◆ **Try it**
Count, please, the lines in the listing below that contain "menu", and reply with the count only.

**** Extracted material

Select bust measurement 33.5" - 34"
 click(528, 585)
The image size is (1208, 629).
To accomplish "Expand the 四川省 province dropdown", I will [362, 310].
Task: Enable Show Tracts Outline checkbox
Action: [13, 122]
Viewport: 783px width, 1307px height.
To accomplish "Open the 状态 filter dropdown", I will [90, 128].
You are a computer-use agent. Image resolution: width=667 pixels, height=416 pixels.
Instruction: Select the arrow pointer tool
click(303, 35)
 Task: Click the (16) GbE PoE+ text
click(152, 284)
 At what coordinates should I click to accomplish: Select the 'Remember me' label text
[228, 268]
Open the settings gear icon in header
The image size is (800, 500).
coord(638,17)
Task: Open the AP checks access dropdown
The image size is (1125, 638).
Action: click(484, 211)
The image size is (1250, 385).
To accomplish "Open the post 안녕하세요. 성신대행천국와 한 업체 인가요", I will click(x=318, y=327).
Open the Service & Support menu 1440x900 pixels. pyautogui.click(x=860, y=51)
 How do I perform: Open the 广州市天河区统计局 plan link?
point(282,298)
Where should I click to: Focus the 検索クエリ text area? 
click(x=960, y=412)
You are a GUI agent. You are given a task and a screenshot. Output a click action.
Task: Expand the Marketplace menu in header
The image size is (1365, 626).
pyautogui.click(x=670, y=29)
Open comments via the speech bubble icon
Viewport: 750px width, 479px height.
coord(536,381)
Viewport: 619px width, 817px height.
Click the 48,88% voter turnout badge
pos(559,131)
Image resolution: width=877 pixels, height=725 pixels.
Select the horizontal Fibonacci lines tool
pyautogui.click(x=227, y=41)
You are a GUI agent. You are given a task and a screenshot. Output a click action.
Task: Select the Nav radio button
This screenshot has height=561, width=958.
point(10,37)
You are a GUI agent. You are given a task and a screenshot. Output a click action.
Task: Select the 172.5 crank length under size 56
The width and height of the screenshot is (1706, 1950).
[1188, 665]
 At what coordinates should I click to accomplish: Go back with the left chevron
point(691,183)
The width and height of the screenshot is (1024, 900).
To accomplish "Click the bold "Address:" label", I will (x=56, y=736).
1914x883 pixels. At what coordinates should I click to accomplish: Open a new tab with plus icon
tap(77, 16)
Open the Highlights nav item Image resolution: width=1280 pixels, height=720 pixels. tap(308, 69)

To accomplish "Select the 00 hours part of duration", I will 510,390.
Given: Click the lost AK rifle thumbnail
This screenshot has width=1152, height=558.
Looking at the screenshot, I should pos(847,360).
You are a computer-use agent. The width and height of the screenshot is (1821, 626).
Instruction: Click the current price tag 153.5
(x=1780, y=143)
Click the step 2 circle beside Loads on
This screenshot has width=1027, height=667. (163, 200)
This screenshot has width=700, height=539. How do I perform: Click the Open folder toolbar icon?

********

◆ **Reply**
2